ФРАГМЕНТ СТРАНИЦЫ
Изменить стиль страницы

Волна начавшегося в Нью-Йорке финансового кризиса больнее всего ударила по Германии. Основой едва наметившегося в последние пять лет возрождения немецкой экономики были краткосрочные займы в Соединенных Штатах. Все увеличивающиеся потери американских финансовых институтов и нарастающий хаос требовали немедленного возврата выданных кредитов. Это привело к быстрому росту безработицы в Германии: если в сентябре 1929 года работы не имели 1,3 миллиона человек, то в октябре 1930 года ее не было уже почти у трех миллионов. Вначале Эйнштейн видел в нацистах только “‘детскую болезнь’ республики”, которая должна скоро пройти20. Эта болезнь, однако, погубила изначально нездоровую Веймарскую республику, отринувшую парламентскую демократию ради управления с помощью декретов.

“Настают плохие времена, — заметил пессимист Зигмунд Фрейд 7 декабря 1930 года21. — С высоты своих лет я бы должен относиться к этому равнодушно, но не могу не думать о своих семерых внуках”. За пять дней до того, как были написаны эти строки, Эйнштейн уехал из Германии. Он намеревался провести два месяца в Калифорнийском технологическом институте (Пасадена), быстро становившимся одним из ведущих американских научных центров. К этому времени здесь побывали и Больцман, и Шредингер, и Лоренц. В Нью-Йорке толпа репортеров поджидала Эйнштейна у трапа, и он был вынужден дать пятнадцатиминутную пресс-конференцию. “Что вы думаете о Гитлере?” — выкрикнул один из журналистов. “Он может жить только тогда, когда желудок Германии пуст. А когда экономическая ситуация улучшится, он перестанет что-либо значить”, — ответил Эйнштейн22.

ОПИСАНИЕ ЗАДАНИЯ
Воспроизведите часть фрагмента страницы, начиная с «Волна начавшегося в» и заканчивая «с помощью декретов.». Замените в ней «финансового кризиса» на «экономического кризиса».

ПРЕДОСТАВЛЕННЫЕ ЗАПИСИ

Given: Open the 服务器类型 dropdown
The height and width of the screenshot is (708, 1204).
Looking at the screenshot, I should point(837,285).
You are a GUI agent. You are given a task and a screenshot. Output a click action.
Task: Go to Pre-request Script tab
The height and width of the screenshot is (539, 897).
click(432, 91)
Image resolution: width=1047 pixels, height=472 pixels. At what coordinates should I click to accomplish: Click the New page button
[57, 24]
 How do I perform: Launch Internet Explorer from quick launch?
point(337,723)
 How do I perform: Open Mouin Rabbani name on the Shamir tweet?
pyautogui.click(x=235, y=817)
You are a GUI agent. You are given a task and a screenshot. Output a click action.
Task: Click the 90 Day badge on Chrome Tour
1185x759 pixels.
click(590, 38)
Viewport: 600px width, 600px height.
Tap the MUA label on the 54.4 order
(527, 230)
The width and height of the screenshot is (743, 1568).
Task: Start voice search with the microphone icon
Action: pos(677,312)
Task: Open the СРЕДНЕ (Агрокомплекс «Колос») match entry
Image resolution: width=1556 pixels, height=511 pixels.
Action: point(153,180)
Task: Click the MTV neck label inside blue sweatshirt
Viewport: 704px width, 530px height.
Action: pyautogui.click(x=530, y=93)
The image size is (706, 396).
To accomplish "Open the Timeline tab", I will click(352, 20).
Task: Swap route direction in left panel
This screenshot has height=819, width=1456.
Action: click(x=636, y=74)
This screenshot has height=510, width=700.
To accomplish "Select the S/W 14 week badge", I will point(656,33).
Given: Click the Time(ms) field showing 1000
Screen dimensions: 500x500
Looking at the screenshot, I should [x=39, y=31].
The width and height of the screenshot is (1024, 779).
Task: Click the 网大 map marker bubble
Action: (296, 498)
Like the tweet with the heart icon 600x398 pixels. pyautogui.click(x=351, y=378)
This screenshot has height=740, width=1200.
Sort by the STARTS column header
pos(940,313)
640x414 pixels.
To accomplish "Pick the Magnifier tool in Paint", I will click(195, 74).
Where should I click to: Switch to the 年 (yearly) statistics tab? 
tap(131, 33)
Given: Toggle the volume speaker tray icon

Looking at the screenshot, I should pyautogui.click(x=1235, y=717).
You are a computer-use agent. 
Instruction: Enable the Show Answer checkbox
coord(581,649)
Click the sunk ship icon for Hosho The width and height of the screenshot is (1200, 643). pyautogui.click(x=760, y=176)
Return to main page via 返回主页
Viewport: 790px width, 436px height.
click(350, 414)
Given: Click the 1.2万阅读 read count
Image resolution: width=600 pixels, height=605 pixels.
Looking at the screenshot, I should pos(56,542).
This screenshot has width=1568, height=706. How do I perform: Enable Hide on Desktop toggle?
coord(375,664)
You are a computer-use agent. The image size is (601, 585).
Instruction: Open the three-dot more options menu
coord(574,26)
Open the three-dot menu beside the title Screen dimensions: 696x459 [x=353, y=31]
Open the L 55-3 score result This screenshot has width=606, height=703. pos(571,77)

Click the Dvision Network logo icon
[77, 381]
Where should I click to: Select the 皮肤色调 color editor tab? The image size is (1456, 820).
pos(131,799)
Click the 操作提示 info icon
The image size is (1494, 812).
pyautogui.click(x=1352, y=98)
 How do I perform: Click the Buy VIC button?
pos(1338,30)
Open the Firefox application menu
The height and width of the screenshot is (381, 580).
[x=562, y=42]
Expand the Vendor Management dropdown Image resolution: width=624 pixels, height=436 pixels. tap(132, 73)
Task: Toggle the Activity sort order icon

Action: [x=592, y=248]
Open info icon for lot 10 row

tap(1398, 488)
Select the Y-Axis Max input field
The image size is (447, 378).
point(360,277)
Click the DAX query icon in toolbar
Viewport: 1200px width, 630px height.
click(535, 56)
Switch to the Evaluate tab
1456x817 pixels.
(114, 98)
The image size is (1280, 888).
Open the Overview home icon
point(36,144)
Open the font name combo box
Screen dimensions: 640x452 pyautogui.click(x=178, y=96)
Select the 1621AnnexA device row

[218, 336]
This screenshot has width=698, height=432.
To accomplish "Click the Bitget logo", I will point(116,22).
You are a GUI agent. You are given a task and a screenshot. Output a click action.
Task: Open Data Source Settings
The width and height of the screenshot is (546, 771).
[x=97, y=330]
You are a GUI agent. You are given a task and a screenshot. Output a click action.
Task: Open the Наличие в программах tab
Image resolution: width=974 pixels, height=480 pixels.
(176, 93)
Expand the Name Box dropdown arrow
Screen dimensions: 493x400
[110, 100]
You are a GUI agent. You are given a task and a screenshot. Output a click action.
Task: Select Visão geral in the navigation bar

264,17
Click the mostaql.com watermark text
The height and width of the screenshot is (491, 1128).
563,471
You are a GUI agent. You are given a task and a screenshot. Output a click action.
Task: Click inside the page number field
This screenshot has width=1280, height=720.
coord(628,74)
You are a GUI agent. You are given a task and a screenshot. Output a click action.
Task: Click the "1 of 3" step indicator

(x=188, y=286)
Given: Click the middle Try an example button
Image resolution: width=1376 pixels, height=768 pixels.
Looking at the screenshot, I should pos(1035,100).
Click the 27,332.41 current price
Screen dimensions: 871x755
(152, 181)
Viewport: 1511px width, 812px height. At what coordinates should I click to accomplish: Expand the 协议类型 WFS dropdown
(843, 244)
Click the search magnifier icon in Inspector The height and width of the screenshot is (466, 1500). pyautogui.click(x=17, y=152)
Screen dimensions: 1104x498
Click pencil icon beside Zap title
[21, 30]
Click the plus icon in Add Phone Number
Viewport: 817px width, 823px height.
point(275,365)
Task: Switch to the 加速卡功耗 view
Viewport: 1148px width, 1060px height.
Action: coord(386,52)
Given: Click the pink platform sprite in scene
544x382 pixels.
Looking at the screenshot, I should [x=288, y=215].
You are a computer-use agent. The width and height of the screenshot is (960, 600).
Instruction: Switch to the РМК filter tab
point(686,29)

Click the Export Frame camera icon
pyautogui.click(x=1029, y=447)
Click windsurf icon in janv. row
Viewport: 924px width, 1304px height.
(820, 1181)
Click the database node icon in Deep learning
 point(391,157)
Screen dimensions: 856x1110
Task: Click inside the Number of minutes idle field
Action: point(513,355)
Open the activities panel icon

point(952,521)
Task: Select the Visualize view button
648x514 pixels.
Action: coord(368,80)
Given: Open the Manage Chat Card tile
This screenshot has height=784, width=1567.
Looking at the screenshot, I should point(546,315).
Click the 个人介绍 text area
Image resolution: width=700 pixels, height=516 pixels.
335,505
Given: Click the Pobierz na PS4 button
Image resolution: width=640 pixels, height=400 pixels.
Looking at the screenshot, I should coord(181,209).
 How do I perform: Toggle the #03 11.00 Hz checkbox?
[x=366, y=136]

ОТВЕТ НА ЗАДАНИЕ
Волна начавшегося в Нью-Йорке экономического кризиса больнее всего ударила по Германии. Основой едва наметившегося в последние пять лет возрождения немецкой экономики были краткосрочные займы в Соединенных Штатах. Все увеличивающиеся потери американских финансовых институтов и нарастающий хаос требовали немедленного возврата выданных кредитов. Это привело к быстрому росту безработицы в Германии: если в сентябре 1929 года работы не имели 1,3 миллиона человек, то в октябре 1930 года ее не было уже почти у трех миллионов. Вначале Эйнштейн видел в нацистах только “‘детскую болезнь’ республики”, которая должна скоро пройти20. Эта болезнь, однако, погубила изначально нездоровую Веймарскую республику, отринувшую парламентскую демократию ради управления с помощью декретов.